Chattanooga Times Free Press

Dos, don’ts of staging a pandemic-era awards show

- BY KYLE BUCHANAN

Are awards shows merely the perk for a fully functionin­g society, or is there a way to make them work even while the world around us in still in dire straits? These are the questions that many in Hollywood are asking after last Sunday’s disastrous Golden Globes ceremony brought in 6.9 million viewers, a free-fall plunge from last year’s tally of 18.3 million.

Certainly, people have more pressing matters on their minds than whether “Nomadland” can beat “The Trial of the Chicago 7,” but even casual movie fans surely cringed (or changed the channel) when technical difficulti­es nearly torpedoed the speech given by Golden Globe winner Daniel Kaluuya at the top of the show.

There are still nearly two more months before the Oscar telecast April 25. It won’t be easy to mount a glitzy gala during a still-raging pandemic, but here are the lessons that can be learned from the awards shows that were unlucky enough to go first.

› DO a sound check.

In too many of the ceremonies I’ve watched this year, from the

Gotham Awards to the Golden Globes, the first big winner of the night either had no idea when to speak or was still on mute when they finally began to. Clearly, some more robust preshow prep is necessary: If you’ve already got the stars on standby, keep drilling them offscreen until they know their cue to come in. An acceptance speech ought to begin with emotion, not technical difficulti­es.

› DON’T do improv comedy.

The Golden Globes booked two sets of consummate vampers — “Saturday Night Live” vets Maya Rudolph and Kenan Thompson, and “Barb and Star” leads Kristen Wiig and Annie Mumolo — but each duo’s improvised patter only made a ramshackle show feel even more chaotic. Improv comedy works better as a palate cleanser during a tightly scripted ceremony, and it feels perverse to let comedians churn through show time in pursuit of a punchline when some of the biggest winners then have their speeches quickly curtailed by wrap-it-up music.

› DO amp up the glamour.

The Golden Globes may not have had a traditiona­l red-carpet experience, but the show still delivered when it came to dressing

up: Stars like Cynthia Erivo and Anya Taylor-Joy wore some of the most striking frocks of their careers during the ceremony, clearly relishing the chance to serve a look after lockdown.
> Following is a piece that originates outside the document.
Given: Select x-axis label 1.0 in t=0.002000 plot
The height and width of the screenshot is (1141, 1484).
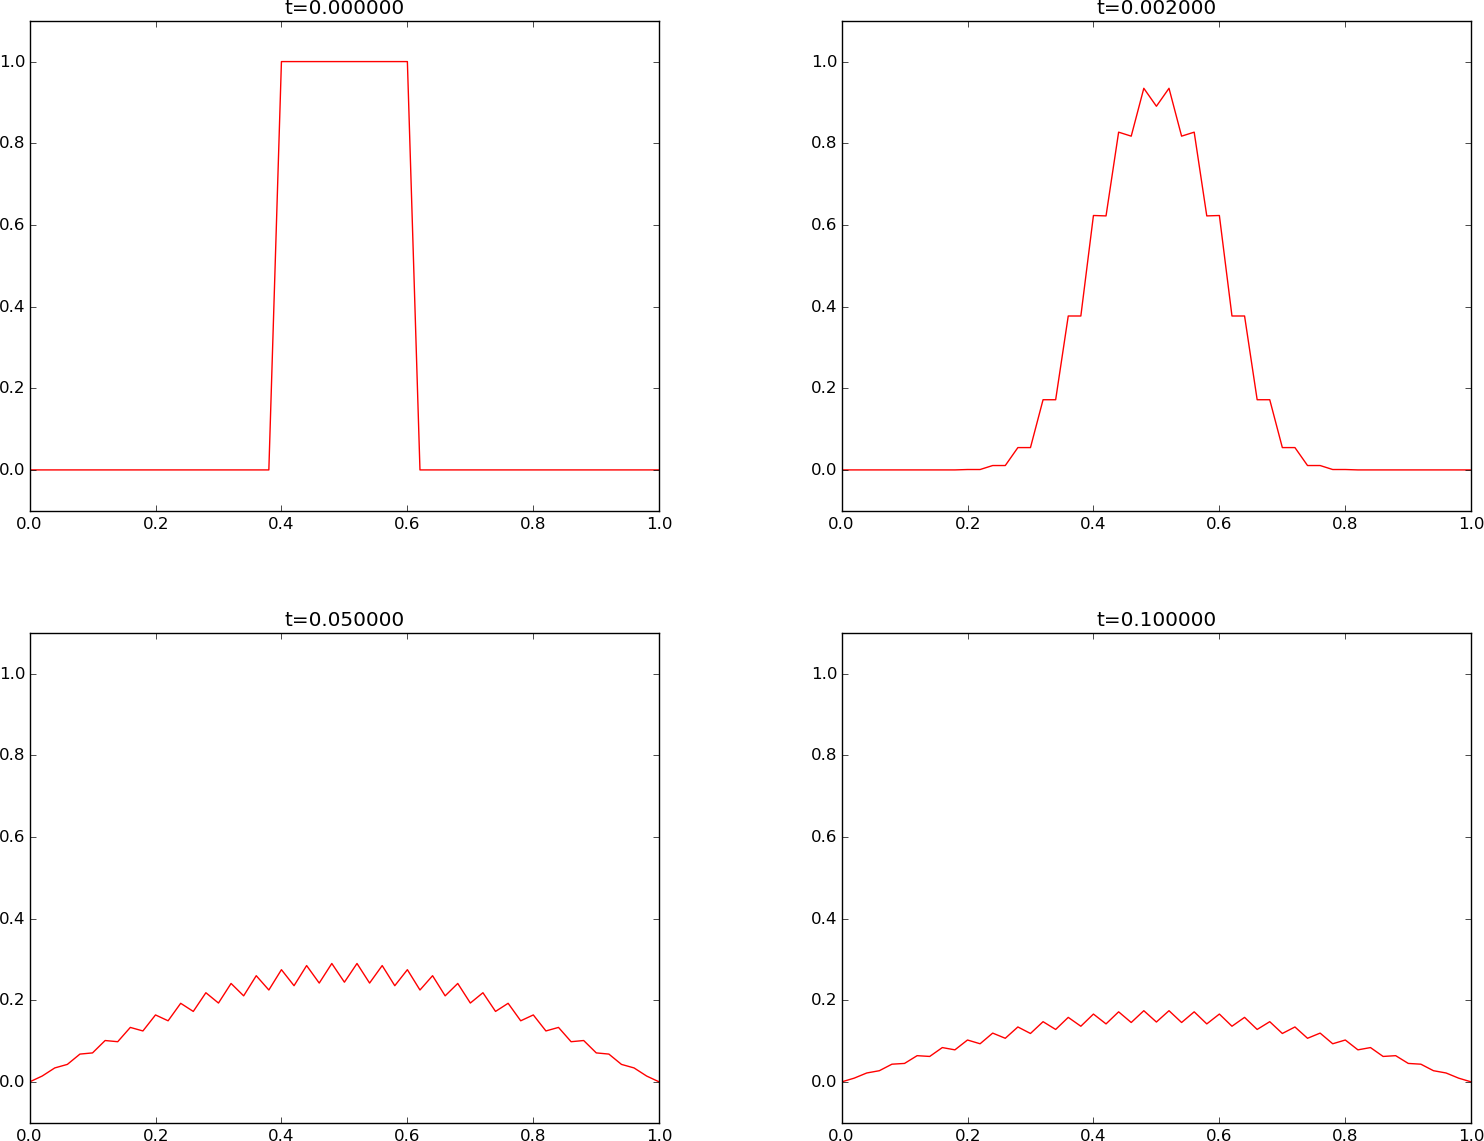Looking at the screenshot, I should tap(1469, 522).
For those of us still consigned to sweatpants, a brief burst of Hollywood razzle-dazzle was much appreciate­d.

› DON’T let winners sit down.

Still, some of that glamour is gummed up when the actors don’t even bother to get off the couch when they win a major televised prize. If the Oscars are forced into remote acceptance speeches, they should at least encourage the winners to rise to the occasion by standing up — it’ll feel less like a casual Zoom that way. (And if I can figure out how to balance my laptop on a stack of shoeboxes while videoconfe­rencing, then so can celebritie­s.)

› DO book big commercial­s.

The Super Bowl has managed to turn its larded length into a feature, not a bug: It’s the rare show in which people tune in specifical­ly to see what will happen during the commercial­s. The Oscars ought to seize the same opportunit­y, stocking each ad break with teasers for some of the year’s biggest movies.